Jan Fabre. The Years of the Hour Blue

Jan Fabre. The Years of the Hour Blue

 

From 14 Ottobre 2015 to 10 Novembre 2015

Rome

Place: Magazzino Arte Moderna

Address: via dei Prefetti 17

Times: Tuesday - Saturday 11am-08pm

Ticket price: ingresso gratuito

Telefono per informazioni: +39 06 6875951

E-Mail info: info@magazzinoartemoderna.com

Official site: http://www.magazzinoartemoderna.com


It is with great pleasure that Magazzino announces the fifth exhibition in the gallery by Belgian artist Jan Fabre.
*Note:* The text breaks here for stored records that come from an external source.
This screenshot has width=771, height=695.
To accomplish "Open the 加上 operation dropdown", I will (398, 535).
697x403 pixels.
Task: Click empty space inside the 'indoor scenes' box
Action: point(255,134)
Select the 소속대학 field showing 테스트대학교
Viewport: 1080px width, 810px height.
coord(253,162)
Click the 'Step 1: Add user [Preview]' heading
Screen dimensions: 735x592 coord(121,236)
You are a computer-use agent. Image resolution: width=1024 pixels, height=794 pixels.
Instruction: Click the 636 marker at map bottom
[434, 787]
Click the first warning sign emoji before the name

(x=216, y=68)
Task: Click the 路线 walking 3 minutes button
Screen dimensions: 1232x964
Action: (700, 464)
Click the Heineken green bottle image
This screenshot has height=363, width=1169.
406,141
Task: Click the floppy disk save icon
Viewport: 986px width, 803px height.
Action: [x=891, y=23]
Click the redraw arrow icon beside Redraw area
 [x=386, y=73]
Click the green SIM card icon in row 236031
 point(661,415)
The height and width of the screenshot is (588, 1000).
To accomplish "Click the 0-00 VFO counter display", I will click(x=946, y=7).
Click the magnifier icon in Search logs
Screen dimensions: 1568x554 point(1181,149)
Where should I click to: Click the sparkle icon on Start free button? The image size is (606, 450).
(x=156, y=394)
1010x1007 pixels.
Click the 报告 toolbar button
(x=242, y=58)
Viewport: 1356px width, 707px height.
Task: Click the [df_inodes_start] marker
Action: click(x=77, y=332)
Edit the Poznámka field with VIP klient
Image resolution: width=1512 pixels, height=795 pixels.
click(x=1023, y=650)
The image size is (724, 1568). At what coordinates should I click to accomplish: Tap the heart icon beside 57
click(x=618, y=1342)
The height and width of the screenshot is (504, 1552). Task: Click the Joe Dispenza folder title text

The exhibition The Years of the Hour Blue, features a series of works executed between the Eighties and Nineties and shown for the first time in Italy in this occasion.
Jan Fabre's so called Bic-Art brings us back to the end of the Seventies with a series of performance-based works where the artist relates to space and art history by expanding the traditional notion of two-dimensional drawing. Walls, objects, rooms and buildings are transformed and through the obsessive use of the bic ballpoint pen, “erased” but also consecrated and legitimized.
Some of Fabre’s most iconic works are born in this context: the series Ilad of the Bic Art; Tivoli (the film is included in the show) from 1991; the Blaue Raum of 1988; the monumental The Hour Blue in the S.M.A.K. Ghent Collection and Das Medium from 1979, one of the earliest Bic-art works, where drawing becomes the object and the medium becomes the actual body of the work.
In the series of works exhibited, Fabre synthesizes a universe made of symbols, metaphors, fantasies and realities that emerge, almost shapeless, from the deep blue colour field of the drawing. The Hour Blue is in itself a metaphor of passage and metamorphosis, one of the crucial themes of Fabre’s decennial production.
Swords, daggers, demons, , animal, human and hybrid beings, an imagery that often draws from art history and, more generally, from a spiritual and mystic dimension, guide us through a twilight where figures emerge from the scrawled surface - they seem to prevail, and then again they are absorbed by the invasive gesture of the pen.
As Lorand Hegyi notes in his text for the 2011 exhibition at Museè Metropole Saint-Etienne, The Hour Blue is the best way to “disclose the poetic and sensitive universe of this exceptional creator”.
The exhibition is held in the occasion of the Italian premiere of Fabre’s new theatre production, Mount Olympus – To Glorify the Cult of Tragedy, a unique 24 hour long performance that will run from 7pm on the 17th to 7pm on the 18th of October at Teatro Argentina, as part of RomaEuropa Festival 2015.
For over 35 years, Jan Fabre has emerged internationally as one of the most innovative visual artists, theater artists and authors of his generation. With L’Ange de la Métamorphose in 2008, he was the first living artist to be invited to exhibit at the Louvre Museum in Paris. Amongst his most important and recent solo exhibitions are: Hortus/Corpus at Kröller-Müller Museum in Otterlo in the Netherlands (2011) and The Years of the Hour Blue at the Kunsthistorisches Museum in Vienna (2011). The MAXXI Museum in Rome and the M HKA in Antwerp have hosted the first retrospective on Fabre’s activities as a performance artist, Stigmata, Actions and Performances 1976-2013. The PinchukArtCenter in Kiev presented a two part exhibition recently, entitled Tribute to Hiëronymus Bosch in Congo (2011-2013) and Tribute to Belgian Congo (2010-2013). At the Royal Museums of Fine Arts of Belgium, are shown The Gaze Within (The Hour Blue) (2011-2013) – a permanent installation created by Jan Fabre for the Royal Staircase of the museum – as well as the classical display of Chapters I-XVIII. Waxes & Bronzes (2010), two of whose have been donated to the Uffizi Museum in Florence. Furthermore, on November 18 the Cathedral of Our Lady - Antwerp welcomes Jan Fabre's bronze sculpture The man who bears the cross (2015). It's the first time in more than 100 years a work of art is acquired for the Patrimony of the Diocese and it will be installed in direct relation with The Descent of the Cross by Peter Paul Rubens (1611-1614).